Before we go any further, 500 out of the 1001 people interviewed were surveyed over landline phones, and that might be why the largest group, 297, is over 65, while people 18-29 make up just 144 of the respondents. The survey definitely skews old.
That might be why, even though there’s an overall optimism, the answers to specific questions seem tinged with unmistakable fear of the new.
For example, pulled from the survey results:
If lifelike robots become the primary caregivers for the elderly and people in poor health
Change for the better 28%
Change for the worse 65 %
Both good and bad (VOL.) 4 %
Don’t know (VOL.) 3 %
Refused (VOL.) *
Yep, grandma does not want you to dump her with some soulless diaper-changing robot.
Sixty-three percent of respondents thought drones in U.S. airspace would be a change for the worse; 53 percent thought adoption of implants or wearable devices like Google Glass that show info about the world around you would be a chance for the worse; 66 percent thought altering DNA to create smarter or healthier children would be for the worse.

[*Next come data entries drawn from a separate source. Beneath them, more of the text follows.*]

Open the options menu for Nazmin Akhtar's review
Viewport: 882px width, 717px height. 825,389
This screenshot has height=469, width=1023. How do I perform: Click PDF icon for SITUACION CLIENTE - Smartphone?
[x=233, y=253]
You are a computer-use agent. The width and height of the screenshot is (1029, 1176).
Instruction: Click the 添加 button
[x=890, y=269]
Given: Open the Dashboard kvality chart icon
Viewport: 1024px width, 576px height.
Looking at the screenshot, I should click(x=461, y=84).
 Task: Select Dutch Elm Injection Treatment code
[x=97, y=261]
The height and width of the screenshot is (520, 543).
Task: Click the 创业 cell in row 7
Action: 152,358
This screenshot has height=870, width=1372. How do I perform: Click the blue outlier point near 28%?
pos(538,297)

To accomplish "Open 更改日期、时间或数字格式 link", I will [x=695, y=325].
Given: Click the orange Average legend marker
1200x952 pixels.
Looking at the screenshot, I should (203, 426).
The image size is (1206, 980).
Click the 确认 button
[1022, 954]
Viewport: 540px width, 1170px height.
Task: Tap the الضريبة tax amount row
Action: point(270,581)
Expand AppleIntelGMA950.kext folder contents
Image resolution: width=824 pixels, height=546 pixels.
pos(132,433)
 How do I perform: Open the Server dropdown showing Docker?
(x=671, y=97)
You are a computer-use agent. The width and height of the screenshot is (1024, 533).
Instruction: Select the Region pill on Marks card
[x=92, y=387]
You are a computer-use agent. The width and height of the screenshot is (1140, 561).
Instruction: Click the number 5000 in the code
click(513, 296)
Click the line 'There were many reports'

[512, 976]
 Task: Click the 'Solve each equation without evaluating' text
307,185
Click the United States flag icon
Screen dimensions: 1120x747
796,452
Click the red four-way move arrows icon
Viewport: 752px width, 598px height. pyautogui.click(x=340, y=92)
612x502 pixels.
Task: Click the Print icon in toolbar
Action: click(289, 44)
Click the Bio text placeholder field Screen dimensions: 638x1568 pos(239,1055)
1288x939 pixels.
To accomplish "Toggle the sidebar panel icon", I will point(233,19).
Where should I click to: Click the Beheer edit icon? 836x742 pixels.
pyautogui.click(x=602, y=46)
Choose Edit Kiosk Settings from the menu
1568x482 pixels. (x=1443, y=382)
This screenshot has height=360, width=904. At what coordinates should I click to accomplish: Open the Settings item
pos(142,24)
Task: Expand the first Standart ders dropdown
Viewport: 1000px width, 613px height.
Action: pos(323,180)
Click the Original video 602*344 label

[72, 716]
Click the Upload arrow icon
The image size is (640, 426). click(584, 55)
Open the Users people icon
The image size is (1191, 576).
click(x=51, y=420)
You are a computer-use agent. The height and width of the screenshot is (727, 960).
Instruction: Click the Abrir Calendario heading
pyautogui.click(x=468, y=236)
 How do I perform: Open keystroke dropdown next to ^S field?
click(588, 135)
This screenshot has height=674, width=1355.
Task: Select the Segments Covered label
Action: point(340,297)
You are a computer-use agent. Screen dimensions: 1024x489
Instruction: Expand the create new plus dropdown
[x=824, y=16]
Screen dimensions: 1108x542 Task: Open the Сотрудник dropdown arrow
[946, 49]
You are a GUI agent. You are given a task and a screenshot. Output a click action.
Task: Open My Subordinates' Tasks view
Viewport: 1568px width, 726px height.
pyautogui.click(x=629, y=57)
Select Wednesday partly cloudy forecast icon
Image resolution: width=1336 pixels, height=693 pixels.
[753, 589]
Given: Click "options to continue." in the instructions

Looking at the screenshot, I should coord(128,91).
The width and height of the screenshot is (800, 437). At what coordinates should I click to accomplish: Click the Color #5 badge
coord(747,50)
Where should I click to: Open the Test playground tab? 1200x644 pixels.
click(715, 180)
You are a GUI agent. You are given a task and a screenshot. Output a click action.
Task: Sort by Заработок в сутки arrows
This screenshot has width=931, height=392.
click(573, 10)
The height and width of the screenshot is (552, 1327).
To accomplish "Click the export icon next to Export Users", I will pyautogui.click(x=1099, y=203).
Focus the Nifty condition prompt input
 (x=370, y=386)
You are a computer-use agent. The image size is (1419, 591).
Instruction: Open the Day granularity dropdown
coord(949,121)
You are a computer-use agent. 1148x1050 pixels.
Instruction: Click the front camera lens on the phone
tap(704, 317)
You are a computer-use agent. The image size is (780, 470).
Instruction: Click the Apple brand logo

They were also just as scared of tech inventions: 78 percent would not eat meat grown in a lab; 50 percent would not ride a driverless car; and 78 percent would not get a brain implant to improve memory or mental capacity.
Only 33 percent of people surveyed thought human colonies on other planets were definitely or probably possible over the long term, although people 18-29 were more optimistic at 43 percent; and only 19 percent thought humans would one day definitely or probably control the weather. More optimistically, though, 82 percent of respondents thought people will definitely or probably be able to get organs grown for them in the lab; and a whole 39 percent thought teleportation, one of the more far-fetched ideas on the list, might one day be possible. One percent claimed that had already happened, but there’s always a few jokers in every room.
And when it came down to tech devices, the most desired was improved health and longevity with 9 percent, time travel came in second with 9 percent, and the trusty flying car still caught the fancy of six percent of people. But the winner was none of the above, with 11 percent of people wanting no truck with your fancy future hoohas. And 28 percent not sure what future things they’d like to have.